__PROMPT__. Reproduce the records below word for word, from their first line through the line containing "Action: tap(451, 125)", including both of those lines. Leave the pictures out of the output.
══ MATERIAL SHOWN
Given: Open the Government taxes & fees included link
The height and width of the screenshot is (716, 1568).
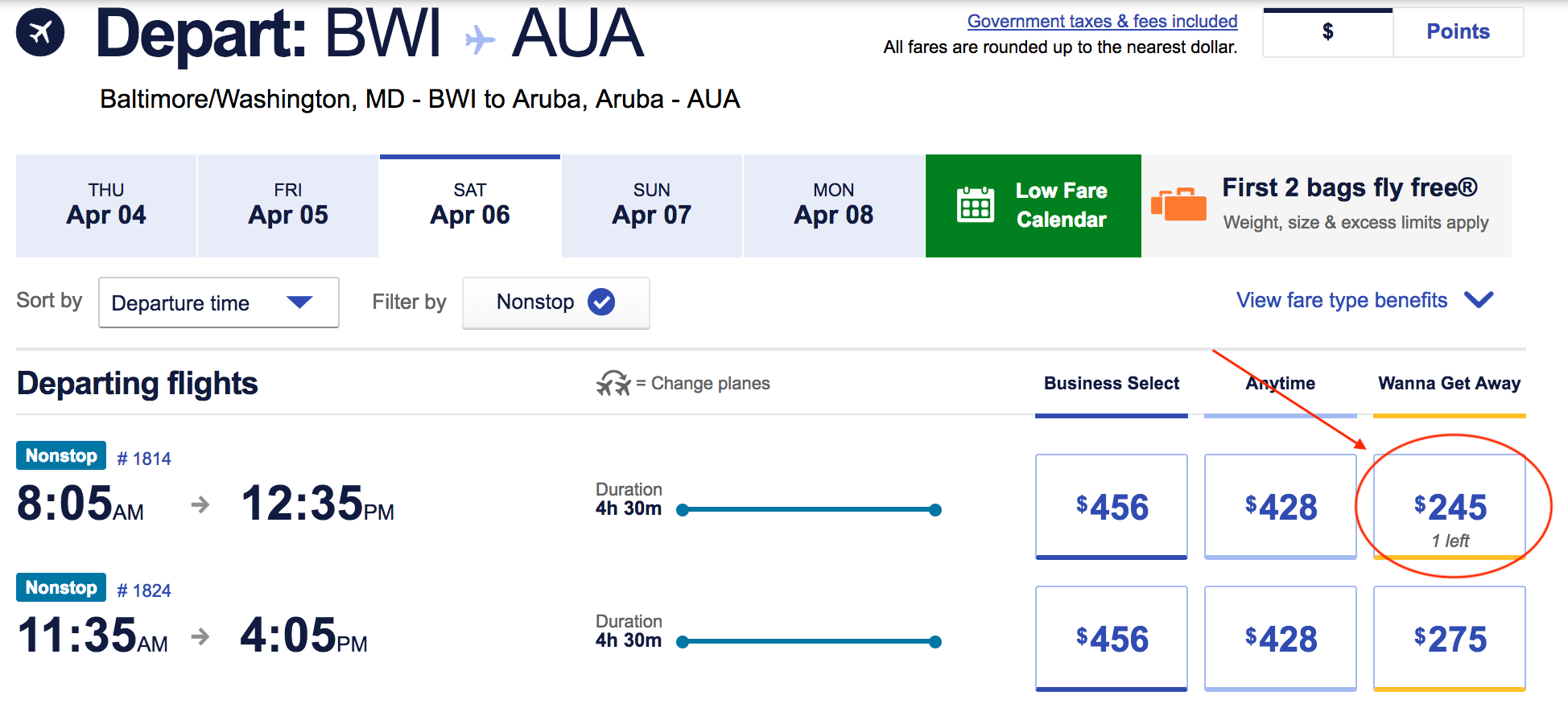Looking at the screenshot, I should 1102,21.
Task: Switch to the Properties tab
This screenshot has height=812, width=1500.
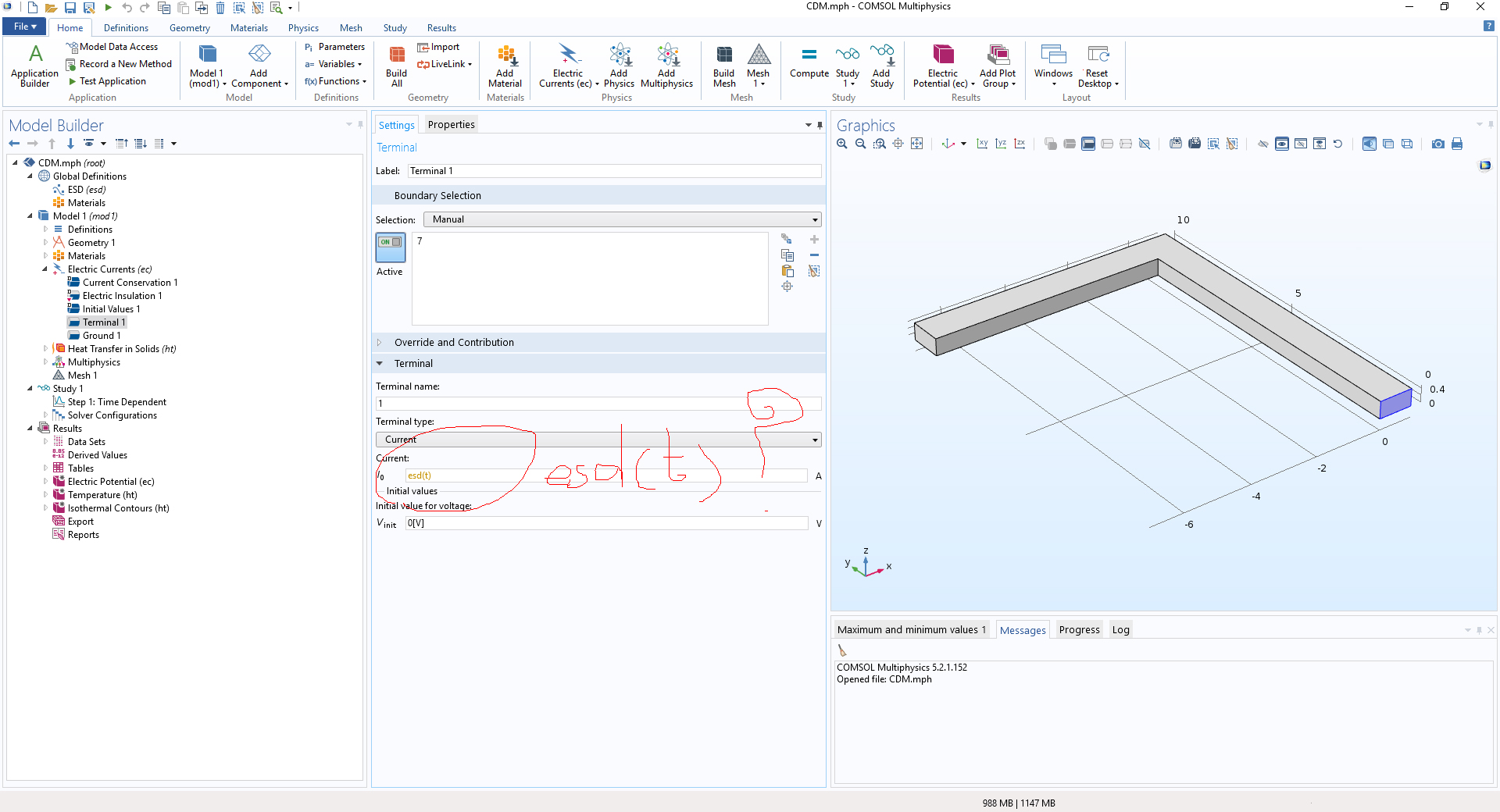Action: tap(451, 125)
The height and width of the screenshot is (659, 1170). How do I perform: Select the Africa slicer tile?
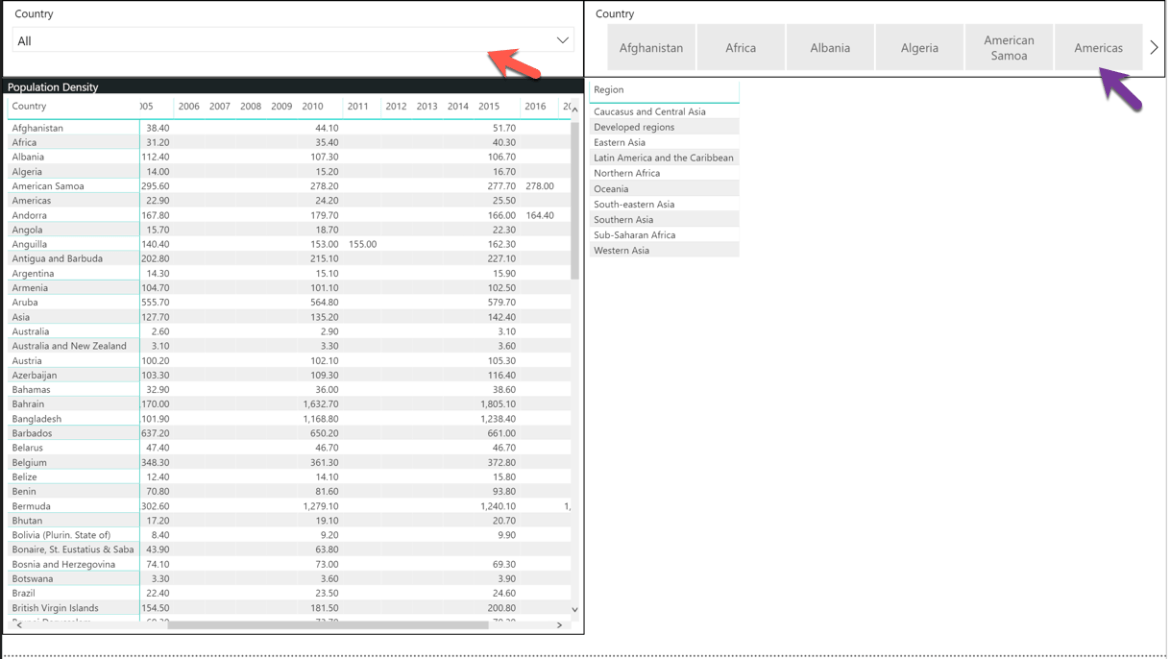(740, 48)
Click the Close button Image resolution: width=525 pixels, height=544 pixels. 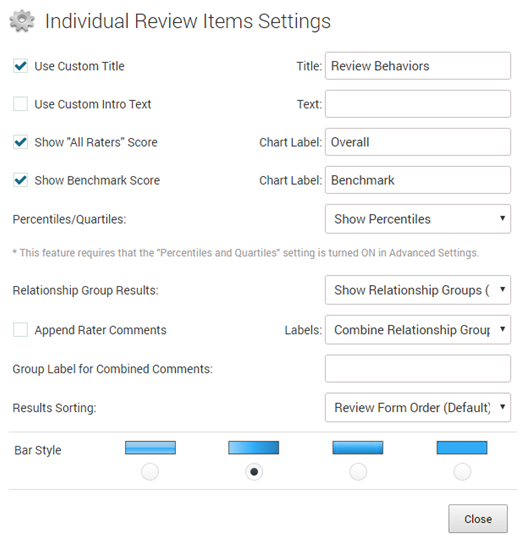pos(478,519)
════
__REPLY TO THE EXERCISE__.
Given: Open the Government taxes & fees included link
The height and width of the screenshot is (716, 1568).
Looking at the screenshot, I should 1102,21.
Task: Switch to the Properties tab
This screenshot has height=812, width=1500.
Action: tap(451, 125)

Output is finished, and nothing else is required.